┌──
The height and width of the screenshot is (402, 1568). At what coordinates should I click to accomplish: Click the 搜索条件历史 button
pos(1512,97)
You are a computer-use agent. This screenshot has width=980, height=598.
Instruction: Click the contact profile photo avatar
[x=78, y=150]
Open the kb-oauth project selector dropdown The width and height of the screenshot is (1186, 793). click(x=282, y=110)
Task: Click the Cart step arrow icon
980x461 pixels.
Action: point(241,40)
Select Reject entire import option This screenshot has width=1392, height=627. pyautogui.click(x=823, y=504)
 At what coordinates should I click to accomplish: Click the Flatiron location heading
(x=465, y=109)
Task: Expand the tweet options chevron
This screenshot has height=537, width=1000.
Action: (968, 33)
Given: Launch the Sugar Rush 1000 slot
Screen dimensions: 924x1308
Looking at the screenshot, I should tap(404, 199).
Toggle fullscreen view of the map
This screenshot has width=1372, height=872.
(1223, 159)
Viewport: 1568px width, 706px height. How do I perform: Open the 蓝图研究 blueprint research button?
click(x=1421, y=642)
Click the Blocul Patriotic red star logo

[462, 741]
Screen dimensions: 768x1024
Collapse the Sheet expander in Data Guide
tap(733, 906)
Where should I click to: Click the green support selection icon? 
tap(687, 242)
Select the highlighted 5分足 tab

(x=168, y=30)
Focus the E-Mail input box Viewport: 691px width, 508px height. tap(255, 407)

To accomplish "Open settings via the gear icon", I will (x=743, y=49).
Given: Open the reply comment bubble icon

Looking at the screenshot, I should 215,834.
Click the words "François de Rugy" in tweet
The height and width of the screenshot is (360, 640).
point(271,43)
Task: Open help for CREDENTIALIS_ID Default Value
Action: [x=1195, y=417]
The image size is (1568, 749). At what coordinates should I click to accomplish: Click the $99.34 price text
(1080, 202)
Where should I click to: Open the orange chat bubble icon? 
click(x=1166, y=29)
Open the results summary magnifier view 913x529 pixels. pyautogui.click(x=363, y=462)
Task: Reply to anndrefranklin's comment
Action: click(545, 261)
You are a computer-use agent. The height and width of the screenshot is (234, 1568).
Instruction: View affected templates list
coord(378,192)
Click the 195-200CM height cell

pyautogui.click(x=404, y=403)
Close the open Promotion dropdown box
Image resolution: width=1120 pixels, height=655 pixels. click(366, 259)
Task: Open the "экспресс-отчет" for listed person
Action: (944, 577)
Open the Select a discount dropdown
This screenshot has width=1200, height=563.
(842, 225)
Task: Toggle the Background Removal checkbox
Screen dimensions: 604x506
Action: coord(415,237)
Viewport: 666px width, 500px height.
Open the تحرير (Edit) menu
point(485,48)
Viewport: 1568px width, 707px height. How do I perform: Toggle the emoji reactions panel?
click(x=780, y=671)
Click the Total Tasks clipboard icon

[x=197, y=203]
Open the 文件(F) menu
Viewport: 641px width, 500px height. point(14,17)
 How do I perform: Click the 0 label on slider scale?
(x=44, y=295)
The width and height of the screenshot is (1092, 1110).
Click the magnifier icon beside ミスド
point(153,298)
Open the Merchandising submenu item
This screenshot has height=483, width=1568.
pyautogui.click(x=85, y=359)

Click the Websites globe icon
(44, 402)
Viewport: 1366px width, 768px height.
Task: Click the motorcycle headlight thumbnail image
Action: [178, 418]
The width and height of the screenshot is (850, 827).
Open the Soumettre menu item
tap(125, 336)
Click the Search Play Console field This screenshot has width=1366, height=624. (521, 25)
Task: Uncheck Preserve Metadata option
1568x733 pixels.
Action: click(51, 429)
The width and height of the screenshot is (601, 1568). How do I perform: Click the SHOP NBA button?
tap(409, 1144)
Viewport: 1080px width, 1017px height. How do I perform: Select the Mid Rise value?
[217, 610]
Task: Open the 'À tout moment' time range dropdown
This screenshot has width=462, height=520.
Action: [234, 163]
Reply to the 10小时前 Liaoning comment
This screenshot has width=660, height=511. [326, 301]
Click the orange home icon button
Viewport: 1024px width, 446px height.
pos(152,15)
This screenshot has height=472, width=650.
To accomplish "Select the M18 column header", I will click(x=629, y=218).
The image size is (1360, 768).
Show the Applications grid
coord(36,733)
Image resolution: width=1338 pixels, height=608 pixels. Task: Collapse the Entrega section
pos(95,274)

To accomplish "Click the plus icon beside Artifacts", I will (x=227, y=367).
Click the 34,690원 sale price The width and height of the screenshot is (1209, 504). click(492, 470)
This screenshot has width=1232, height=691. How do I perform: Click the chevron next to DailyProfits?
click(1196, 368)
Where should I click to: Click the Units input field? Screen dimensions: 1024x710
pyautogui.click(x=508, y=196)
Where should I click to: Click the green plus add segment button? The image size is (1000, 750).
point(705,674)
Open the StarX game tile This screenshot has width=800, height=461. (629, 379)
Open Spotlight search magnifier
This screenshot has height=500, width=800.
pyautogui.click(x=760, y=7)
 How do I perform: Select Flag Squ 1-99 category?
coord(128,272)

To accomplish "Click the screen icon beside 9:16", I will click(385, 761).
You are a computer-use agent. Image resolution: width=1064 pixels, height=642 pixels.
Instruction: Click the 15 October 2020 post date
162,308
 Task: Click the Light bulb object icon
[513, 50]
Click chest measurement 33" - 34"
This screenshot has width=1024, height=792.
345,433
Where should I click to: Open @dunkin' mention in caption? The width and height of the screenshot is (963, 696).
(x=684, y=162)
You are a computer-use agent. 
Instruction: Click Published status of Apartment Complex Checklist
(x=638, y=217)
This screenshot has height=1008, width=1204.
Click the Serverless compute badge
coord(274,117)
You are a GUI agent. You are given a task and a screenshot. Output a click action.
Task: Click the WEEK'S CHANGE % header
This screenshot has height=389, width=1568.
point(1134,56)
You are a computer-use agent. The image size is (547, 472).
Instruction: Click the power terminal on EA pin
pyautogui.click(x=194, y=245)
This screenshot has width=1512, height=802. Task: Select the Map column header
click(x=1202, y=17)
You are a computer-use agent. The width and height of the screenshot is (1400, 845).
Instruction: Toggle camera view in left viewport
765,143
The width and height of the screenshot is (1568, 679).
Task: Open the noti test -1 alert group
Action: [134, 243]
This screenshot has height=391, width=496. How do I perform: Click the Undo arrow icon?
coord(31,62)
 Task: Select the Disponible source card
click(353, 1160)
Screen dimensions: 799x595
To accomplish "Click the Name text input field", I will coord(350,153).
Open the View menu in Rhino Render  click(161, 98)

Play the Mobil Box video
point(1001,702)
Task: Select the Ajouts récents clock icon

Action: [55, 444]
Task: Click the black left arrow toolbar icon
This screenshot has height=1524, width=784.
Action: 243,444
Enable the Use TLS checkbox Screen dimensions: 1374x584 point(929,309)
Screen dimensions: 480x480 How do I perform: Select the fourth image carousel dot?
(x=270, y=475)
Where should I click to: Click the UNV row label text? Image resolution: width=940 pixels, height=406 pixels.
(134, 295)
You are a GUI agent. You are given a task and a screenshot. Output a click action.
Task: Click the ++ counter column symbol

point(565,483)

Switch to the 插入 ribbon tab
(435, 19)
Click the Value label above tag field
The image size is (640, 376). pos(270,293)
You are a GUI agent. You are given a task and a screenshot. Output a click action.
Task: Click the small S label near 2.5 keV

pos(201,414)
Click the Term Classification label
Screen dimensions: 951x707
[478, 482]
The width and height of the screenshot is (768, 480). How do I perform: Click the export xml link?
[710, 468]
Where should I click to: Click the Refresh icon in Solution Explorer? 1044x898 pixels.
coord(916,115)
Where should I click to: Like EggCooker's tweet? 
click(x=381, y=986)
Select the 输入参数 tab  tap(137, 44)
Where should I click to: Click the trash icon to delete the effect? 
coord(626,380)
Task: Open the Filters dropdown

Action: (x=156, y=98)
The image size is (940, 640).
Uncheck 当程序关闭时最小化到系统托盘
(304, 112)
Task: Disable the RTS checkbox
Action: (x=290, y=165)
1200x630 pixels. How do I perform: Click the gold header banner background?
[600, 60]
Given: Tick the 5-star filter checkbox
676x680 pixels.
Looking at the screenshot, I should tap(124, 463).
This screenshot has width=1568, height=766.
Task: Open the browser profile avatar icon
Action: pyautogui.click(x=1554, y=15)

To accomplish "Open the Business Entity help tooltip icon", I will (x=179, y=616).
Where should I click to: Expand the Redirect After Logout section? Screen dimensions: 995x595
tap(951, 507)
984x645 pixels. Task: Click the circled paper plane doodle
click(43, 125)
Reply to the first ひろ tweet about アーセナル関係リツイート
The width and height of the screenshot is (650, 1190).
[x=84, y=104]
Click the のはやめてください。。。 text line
└──
Only the lines above starting at the one containing "Where should I click to: Click the Refresh" and ending at the one containing "Given: Tick the 5-star filter checkbox", both included, are to be returned, exactly as they read.

_Written solution_
Where should I click to: Click the Refresh icon in Solution Explorer? 1044x898 pixels.
coord(916,115)
Where should I click to: Like EggCooker's tweet? 
click(x=381, y=986)
Select the 输入参数 tab  tap(137, 44)
Where should I click to: Click the trash icon to delete the effect? 
coord(626,380)
Task: Open the Filters dropdown

Action: (x=156, y=98)
The image size is (940, 640).
Uncheck 当程序关闭时最小化到系统托盘
(304, 112)
Task: Disable the RTS checkbox
Action: (x=290, y=165)
1200x630 pixels. How do I perform: Click the gold header banner background?
[600, 60]
Given: Tick the 5-star filter checkbox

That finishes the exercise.